Data extracted from a collection
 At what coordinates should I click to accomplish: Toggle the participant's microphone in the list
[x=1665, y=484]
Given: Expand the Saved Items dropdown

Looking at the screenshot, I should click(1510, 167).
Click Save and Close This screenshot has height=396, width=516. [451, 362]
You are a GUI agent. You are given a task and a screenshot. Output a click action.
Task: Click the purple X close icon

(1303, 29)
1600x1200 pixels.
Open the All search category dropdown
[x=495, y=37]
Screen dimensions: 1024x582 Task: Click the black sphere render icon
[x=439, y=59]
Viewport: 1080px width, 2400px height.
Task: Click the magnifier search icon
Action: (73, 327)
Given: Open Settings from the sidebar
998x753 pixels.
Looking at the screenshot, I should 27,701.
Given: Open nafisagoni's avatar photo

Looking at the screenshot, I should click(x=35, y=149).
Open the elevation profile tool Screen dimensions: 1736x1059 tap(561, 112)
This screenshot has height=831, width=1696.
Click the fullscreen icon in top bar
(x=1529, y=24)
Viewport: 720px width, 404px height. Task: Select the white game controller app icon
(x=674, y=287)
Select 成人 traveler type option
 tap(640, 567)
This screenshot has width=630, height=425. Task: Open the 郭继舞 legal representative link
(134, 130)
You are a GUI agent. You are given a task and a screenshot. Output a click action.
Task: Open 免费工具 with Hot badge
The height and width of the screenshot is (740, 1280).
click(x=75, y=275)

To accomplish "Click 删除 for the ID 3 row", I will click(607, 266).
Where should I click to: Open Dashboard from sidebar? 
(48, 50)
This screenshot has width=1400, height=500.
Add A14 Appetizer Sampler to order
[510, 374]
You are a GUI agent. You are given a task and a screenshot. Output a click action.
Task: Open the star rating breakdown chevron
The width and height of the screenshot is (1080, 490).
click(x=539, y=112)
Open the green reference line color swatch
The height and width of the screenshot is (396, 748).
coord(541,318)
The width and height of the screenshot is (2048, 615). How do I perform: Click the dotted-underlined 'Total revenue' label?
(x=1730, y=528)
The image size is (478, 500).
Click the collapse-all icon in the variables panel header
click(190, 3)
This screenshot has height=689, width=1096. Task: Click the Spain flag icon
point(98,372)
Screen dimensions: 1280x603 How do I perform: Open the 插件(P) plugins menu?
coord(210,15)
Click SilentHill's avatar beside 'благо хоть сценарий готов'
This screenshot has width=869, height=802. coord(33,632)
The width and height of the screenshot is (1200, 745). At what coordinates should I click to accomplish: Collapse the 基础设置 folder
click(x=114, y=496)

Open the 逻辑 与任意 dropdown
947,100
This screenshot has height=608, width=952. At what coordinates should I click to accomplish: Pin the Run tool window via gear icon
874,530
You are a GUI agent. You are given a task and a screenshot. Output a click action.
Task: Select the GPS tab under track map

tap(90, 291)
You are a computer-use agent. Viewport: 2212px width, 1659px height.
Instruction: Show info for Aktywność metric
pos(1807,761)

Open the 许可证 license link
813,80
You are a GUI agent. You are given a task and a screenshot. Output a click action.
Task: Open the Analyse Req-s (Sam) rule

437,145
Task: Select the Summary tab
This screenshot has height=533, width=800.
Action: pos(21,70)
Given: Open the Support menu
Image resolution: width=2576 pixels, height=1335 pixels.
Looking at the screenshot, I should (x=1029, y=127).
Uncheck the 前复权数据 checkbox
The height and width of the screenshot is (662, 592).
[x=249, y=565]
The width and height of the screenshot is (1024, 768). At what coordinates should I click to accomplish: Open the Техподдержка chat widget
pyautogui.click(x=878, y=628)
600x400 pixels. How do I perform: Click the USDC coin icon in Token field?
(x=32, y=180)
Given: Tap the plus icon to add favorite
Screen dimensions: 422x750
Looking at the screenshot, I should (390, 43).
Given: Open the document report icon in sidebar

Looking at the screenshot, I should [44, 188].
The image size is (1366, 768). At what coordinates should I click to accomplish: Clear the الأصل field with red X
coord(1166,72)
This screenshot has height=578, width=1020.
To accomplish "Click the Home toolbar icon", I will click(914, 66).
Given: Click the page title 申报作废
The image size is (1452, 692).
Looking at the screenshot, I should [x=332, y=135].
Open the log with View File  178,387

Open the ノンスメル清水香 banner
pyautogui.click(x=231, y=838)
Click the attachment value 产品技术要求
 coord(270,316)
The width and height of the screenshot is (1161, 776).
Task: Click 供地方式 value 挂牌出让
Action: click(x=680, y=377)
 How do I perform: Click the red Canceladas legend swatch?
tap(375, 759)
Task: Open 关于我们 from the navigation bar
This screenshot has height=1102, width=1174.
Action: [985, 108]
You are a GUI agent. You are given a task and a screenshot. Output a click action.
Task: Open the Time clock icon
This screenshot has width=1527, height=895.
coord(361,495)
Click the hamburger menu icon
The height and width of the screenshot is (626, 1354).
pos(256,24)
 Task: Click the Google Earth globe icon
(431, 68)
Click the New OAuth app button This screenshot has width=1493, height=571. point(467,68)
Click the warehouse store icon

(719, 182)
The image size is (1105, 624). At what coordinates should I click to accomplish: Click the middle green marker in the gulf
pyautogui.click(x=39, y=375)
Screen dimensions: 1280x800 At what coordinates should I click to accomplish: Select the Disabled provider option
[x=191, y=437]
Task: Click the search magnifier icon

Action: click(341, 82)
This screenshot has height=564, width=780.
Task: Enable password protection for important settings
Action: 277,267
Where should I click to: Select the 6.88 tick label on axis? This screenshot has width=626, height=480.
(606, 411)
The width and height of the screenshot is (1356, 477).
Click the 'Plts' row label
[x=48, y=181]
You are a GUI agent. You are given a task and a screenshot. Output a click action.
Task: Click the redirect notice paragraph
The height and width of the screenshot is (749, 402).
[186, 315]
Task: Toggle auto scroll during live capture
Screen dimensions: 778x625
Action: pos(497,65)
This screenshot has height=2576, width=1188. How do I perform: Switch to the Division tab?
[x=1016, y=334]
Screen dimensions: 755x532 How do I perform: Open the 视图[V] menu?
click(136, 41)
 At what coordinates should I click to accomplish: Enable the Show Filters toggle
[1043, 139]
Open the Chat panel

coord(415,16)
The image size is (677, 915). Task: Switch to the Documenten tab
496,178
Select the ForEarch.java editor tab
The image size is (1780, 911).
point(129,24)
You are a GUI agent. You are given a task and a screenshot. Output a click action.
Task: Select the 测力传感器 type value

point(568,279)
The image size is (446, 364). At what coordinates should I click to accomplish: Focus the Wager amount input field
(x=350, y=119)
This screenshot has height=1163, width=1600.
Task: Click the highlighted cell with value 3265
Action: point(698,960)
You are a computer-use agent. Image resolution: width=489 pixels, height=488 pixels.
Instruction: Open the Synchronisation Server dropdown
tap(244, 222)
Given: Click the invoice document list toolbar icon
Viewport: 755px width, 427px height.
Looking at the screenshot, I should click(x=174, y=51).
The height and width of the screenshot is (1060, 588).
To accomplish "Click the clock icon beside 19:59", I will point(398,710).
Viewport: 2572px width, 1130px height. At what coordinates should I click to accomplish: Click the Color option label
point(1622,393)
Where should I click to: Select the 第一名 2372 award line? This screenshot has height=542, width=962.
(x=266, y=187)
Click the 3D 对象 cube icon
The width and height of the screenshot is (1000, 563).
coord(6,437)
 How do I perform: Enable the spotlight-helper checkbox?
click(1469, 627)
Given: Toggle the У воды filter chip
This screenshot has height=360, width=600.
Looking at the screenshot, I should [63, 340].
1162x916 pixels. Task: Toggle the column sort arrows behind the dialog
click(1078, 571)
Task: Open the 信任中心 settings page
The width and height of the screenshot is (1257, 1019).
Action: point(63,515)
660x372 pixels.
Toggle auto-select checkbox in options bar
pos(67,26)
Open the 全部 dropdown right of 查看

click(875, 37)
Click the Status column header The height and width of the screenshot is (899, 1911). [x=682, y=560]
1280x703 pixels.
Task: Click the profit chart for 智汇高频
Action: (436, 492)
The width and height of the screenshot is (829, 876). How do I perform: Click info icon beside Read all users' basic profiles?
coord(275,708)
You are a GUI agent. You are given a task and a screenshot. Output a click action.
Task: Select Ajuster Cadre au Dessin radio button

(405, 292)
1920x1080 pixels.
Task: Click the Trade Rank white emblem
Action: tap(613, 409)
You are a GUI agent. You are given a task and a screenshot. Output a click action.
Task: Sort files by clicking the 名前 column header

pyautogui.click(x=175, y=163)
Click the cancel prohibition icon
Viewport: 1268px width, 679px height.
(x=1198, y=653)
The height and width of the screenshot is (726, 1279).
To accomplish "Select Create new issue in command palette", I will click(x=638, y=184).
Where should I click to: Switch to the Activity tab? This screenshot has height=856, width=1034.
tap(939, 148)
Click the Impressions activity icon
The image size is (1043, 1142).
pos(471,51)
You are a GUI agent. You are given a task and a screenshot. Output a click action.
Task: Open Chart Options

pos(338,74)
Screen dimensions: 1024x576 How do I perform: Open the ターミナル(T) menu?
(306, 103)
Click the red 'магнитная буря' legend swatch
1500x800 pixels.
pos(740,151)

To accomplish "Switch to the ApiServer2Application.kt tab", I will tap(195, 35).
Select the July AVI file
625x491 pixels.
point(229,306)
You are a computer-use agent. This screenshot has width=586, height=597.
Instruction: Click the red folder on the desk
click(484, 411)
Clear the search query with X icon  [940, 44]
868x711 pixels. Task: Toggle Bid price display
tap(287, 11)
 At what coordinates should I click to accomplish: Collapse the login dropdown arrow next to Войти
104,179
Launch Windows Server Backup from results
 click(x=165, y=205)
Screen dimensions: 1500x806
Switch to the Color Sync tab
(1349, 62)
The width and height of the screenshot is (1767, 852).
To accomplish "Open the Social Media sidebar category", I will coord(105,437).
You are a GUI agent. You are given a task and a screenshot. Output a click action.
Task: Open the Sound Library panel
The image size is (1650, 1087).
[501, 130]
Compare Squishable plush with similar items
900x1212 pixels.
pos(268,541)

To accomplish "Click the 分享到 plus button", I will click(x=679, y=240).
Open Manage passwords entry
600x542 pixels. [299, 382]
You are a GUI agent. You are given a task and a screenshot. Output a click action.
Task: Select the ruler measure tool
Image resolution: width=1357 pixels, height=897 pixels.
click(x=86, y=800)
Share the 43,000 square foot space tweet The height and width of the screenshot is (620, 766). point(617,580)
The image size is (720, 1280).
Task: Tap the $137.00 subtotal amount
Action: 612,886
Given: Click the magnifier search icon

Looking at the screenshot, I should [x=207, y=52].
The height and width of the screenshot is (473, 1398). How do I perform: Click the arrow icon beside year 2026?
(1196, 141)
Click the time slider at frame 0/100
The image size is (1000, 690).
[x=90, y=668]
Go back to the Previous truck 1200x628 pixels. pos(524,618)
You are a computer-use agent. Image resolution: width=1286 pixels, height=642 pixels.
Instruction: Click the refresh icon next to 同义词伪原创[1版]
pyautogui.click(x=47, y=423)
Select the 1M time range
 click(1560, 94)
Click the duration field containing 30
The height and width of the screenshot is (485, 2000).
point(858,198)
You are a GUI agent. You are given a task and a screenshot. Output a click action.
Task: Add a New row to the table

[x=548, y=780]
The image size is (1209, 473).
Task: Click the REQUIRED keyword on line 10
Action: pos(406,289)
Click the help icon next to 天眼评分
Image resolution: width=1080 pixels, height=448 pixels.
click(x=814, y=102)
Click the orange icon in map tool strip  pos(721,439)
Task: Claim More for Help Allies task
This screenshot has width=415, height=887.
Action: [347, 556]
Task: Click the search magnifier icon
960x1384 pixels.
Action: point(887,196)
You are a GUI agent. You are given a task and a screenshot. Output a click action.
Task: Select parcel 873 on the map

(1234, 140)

● **Brief**:
Extract every line of the records above that contains the word "toolbar".

● **Result**:
To accomplish "Click the Home toolbar icon", I will click(914, 66).
Given: Click the invoice document list toolbar icon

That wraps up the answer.